From what I have read on here, you can find ammonia in a store called Bootes. I probably spelled it wrong. The best fish to add to a new and uncycled tank is a dead fish in a piece of nylon stocking and just let it rot in the tank. I am told that prawns work well for that. It will smell terrible but will decay and produce ammonia. My own approach is to use the clear ammonia because I can control the dosage. The ammonia is found with cleaning products and is often used as a glass cleaner because it cuts through grease so well. If you buy ammonia, you need to make sure it is not "cloudy" ammonia which contains soaps. You also want to avoid anything with perfumes to make the smell of the ammonia not quite as strong.
What you are trying to do is simple once you understand it. Bacteria grow in the aquarium on surfaces in places with good water flow and lots of oxygen. The typical spot that happens in an aquarium is in the filter.
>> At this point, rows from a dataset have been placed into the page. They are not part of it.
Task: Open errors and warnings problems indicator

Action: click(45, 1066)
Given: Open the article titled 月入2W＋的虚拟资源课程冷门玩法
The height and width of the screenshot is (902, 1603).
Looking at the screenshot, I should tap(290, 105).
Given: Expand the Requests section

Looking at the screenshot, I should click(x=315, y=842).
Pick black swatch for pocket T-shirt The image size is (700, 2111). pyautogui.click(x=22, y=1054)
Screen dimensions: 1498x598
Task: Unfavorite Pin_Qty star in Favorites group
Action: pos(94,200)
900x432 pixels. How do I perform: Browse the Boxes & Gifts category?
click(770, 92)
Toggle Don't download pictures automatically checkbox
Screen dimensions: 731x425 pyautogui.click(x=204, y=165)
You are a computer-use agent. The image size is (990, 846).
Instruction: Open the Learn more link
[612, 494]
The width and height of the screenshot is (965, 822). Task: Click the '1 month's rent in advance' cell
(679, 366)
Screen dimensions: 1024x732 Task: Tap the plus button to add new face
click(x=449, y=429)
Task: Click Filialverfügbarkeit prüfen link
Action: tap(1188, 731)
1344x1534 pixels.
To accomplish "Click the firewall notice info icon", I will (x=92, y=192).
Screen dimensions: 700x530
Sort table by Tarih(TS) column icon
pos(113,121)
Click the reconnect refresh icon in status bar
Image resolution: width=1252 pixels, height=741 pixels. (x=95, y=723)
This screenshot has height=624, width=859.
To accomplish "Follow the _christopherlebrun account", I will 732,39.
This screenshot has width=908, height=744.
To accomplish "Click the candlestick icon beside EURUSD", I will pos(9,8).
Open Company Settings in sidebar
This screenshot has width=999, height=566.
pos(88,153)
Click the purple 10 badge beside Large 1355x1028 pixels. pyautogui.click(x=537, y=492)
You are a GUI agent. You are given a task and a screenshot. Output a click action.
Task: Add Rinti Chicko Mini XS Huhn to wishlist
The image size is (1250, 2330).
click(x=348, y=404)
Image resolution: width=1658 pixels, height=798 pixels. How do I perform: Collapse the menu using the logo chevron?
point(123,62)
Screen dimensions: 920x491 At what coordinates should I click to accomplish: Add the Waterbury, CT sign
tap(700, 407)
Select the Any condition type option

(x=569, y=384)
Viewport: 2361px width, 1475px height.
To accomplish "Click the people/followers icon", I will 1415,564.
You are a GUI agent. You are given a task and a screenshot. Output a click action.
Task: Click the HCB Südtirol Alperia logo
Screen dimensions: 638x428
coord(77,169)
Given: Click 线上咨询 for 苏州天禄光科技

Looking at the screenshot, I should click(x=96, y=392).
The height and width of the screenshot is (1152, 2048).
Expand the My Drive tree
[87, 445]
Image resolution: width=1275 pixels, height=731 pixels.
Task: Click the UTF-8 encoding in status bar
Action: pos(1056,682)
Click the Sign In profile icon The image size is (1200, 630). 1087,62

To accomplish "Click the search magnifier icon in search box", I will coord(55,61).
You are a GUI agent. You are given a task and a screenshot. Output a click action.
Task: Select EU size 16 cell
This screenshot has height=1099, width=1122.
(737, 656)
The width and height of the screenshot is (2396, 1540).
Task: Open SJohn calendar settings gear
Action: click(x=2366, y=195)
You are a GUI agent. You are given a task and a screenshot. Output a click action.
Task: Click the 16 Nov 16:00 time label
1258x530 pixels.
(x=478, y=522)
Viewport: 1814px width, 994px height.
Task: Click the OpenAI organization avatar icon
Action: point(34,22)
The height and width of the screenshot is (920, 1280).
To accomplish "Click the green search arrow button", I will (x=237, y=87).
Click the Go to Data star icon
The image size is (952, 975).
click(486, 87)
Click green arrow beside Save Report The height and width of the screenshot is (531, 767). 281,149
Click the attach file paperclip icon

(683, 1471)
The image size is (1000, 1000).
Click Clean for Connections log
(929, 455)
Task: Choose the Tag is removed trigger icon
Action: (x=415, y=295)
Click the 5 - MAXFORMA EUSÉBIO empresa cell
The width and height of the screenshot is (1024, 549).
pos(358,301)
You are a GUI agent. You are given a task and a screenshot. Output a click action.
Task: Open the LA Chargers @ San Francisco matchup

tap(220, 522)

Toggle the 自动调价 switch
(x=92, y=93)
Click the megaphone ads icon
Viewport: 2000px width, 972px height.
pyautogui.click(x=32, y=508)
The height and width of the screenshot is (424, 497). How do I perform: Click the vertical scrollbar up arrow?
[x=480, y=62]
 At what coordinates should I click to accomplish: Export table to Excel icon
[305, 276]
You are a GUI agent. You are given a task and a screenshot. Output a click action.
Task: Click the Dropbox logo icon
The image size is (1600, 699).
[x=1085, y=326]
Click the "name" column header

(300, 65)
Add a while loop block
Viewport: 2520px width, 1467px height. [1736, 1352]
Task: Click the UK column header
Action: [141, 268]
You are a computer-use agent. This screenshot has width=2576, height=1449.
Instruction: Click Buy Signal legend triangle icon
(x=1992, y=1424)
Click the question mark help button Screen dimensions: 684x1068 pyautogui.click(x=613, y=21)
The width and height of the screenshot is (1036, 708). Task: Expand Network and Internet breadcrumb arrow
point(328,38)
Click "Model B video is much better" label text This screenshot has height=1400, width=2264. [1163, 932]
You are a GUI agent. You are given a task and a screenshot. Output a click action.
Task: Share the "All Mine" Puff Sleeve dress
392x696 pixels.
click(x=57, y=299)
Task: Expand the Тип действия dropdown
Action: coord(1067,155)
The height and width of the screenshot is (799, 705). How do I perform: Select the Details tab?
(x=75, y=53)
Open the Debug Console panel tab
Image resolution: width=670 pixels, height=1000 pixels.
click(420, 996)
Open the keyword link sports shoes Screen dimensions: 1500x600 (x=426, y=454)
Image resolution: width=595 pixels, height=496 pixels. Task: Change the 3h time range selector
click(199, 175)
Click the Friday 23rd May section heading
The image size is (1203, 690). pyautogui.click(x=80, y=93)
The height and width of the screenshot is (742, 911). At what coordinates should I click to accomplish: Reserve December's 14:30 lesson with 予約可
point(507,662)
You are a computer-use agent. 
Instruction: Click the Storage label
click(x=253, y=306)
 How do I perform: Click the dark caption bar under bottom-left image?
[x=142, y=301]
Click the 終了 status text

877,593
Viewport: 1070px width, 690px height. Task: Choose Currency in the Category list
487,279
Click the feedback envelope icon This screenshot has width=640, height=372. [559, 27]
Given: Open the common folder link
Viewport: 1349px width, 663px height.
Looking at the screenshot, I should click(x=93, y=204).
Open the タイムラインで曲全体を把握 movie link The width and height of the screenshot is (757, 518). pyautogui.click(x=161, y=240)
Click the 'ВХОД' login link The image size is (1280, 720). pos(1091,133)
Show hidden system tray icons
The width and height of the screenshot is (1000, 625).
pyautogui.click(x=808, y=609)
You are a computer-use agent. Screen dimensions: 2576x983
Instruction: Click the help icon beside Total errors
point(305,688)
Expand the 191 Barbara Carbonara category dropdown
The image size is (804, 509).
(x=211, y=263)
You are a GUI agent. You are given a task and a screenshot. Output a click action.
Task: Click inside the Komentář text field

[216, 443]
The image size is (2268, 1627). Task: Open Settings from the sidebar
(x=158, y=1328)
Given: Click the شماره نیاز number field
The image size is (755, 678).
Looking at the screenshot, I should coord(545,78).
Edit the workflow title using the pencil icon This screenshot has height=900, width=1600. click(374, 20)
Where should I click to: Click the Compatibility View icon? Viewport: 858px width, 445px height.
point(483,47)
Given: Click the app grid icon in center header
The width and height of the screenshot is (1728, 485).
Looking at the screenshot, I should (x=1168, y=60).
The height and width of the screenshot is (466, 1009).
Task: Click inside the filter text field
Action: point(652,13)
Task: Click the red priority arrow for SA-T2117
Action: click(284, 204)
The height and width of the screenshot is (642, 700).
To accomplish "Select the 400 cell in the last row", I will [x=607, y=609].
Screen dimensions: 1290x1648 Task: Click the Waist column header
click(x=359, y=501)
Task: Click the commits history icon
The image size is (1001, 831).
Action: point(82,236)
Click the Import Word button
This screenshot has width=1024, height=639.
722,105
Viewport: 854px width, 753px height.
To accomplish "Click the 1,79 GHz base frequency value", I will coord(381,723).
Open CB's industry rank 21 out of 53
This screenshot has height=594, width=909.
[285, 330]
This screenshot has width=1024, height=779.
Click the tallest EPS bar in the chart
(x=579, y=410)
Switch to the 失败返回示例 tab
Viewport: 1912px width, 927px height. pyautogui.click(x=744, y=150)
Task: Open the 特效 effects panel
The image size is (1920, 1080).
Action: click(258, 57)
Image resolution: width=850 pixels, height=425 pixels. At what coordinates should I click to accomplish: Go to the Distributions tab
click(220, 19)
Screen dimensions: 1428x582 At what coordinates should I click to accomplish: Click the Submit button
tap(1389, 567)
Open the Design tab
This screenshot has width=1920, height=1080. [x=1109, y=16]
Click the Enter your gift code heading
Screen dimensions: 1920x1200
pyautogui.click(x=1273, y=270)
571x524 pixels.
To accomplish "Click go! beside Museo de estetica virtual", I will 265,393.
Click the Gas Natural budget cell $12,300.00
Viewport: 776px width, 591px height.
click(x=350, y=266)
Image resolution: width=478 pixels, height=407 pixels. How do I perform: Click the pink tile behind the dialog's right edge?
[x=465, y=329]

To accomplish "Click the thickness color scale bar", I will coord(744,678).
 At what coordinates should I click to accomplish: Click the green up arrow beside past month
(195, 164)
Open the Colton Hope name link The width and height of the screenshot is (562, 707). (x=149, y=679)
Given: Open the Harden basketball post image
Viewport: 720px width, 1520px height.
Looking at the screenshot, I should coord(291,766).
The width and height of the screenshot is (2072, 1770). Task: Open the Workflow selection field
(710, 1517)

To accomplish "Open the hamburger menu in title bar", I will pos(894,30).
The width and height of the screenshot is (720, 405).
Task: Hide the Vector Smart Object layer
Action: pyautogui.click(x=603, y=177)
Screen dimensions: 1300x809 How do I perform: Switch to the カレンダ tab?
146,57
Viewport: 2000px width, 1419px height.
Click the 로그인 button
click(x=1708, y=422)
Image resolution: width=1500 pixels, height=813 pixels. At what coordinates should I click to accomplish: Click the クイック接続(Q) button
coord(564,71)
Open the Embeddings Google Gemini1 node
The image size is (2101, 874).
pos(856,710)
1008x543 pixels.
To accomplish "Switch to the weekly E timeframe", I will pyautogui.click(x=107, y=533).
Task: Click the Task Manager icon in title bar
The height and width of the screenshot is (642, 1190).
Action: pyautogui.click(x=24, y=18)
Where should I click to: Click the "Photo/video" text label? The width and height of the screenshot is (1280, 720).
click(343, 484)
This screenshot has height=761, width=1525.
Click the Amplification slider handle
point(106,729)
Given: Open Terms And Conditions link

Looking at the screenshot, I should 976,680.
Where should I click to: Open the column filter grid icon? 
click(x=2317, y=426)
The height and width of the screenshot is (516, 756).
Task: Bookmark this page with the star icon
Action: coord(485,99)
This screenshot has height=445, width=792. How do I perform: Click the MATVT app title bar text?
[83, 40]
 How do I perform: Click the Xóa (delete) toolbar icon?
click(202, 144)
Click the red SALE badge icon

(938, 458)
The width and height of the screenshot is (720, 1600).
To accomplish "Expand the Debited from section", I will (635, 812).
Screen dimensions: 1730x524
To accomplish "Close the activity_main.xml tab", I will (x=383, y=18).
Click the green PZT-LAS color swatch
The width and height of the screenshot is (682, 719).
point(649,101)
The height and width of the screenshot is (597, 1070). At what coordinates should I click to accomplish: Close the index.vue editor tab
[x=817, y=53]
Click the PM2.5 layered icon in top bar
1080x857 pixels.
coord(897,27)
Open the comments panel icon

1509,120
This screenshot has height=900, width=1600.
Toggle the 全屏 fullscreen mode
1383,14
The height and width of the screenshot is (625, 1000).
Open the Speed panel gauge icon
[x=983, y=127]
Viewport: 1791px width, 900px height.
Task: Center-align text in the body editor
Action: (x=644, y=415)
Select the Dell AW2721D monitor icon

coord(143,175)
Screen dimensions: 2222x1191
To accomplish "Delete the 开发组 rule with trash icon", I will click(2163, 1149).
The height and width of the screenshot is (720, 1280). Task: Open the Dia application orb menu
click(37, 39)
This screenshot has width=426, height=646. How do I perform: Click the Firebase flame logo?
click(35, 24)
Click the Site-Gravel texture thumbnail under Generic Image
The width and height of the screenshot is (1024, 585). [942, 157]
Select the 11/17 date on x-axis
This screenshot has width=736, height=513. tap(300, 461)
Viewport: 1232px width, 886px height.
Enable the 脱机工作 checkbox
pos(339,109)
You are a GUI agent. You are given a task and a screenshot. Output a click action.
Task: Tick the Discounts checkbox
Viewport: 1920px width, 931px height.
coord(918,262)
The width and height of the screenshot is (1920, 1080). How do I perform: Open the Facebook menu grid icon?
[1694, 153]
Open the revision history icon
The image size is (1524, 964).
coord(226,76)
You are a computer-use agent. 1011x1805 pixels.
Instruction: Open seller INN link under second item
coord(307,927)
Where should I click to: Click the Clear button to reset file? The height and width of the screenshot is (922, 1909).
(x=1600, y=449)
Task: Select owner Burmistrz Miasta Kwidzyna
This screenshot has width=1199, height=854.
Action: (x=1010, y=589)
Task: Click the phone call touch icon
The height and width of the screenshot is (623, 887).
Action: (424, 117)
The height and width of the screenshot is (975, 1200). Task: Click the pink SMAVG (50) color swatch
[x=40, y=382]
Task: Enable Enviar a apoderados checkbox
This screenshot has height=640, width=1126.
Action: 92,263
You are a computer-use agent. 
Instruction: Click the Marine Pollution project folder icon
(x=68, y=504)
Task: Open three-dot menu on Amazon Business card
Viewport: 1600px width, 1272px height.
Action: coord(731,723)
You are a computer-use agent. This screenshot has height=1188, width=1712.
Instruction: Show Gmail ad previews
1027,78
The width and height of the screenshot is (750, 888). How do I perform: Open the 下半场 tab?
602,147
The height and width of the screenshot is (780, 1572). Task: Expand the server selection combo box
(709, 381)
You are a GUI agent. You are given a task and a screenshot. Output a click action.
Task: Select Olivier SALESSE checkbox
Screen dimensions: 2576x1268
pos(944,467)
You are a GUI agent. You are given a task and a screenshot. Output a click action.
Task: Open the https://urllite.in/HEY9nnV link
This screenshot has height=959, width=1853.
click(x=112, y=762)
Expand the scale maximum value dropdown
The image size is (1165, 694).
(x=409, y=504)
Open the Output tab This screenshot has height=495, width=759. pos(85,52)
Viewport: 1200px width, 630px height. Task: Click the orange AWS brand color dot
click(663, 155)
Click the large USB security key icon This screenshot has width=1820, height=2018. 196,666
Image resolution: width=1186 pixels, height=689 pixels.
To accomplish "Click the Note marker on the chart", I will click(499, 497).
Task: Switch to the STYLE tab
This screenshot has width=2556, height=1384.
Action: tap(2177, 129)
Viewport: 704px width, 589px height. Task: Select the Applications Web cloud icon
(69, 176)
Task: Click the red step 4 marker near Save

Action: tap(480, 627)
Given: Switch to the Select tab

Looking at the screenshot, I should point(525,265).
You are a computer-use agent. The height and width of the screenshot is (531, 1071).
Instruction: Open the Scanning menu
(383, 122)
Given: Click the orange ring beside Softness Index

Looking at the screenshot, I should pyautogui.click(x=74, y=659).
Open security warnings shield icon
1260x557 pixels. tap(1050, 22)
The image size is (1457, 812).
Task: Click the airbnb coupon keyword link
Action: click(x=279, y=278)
What we are trying to do is get rid of the ammonia that the fish and decaying organic matter produce. There are bacteria that use ammonia to live and give off nitrites so we encourage them to grow by providing the "food" in the form of ammonia. Nitrites are also poisonous to the fish but there we get lucky. There are other bacteria that use nitrites as food and produce nitrates when they use it. We try to encourage those to grow also by leaving traces of nitrites in the water for them to feed off of. At the beginning you have almost no beneficial bacteria in the tank so we add an ammonia source to get things started. As time goes by, the ammonia gets used up so we add a bit more to keep the developing bacteria fed. When we get to the point where we can raise the ammonia level to 5 ppm in the water and 12 hours later we come back and find it at zero, the ammonia eaters are well enough established. If the nitrites stay at zero after those same 12 hours, we have enough of those bacteria too. So far it is simple right, add some ammonia and wait for the bacteria to grow and make the tank safe for fish. Add a little more when the levels drop just to keep the process working and the bacteria alive. All the numbers you see in fishless cycle threads are people wondering if their bacteria are growing well enough to get the fish soon. A small problem will arise if you get too high an ammonia concentration or the pH gets too low. If the ammonia level is too high, you will end up with the wrong bacteria developing. If your pH drops below about 6.5, the process can stall because the bacteria we want don't grow very well in low pH water.